-- Records for this task follows --

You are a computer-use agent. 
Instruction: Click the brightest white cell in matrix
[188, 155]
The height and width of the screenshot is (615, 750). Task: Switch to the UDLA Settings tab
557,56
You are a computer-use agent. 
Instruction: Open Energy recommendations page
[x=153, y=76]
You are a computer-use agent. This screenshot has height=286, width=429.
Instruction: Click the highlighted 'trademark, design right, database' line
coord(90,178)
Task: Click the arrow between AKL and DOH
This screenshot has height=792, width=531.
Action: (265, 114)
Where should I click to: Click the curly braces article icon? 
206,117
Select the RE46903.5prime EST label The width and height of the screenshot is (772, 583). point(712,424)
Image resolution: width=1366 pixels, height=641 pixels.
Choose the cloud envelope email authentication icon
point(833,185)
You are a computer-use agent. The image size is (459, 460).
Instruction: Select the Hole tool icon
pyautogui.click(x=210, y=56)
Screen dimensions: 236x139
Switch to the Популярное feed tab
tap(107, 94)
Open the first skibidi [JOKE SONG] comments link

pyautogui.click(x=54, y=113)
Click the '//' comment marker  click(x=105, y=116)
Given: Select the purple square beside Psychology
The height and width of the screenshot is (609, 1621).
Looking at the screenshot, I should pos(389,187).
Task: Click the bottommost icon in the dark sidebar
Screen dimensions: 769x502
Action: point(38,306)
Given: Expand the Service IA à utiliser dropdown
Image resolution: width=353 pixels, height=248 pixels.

-- Records for this task concluded --

Aim of the task
Please report how many lines of the entries above include "Given". Only the number is wanted.

Solution for this exercise
2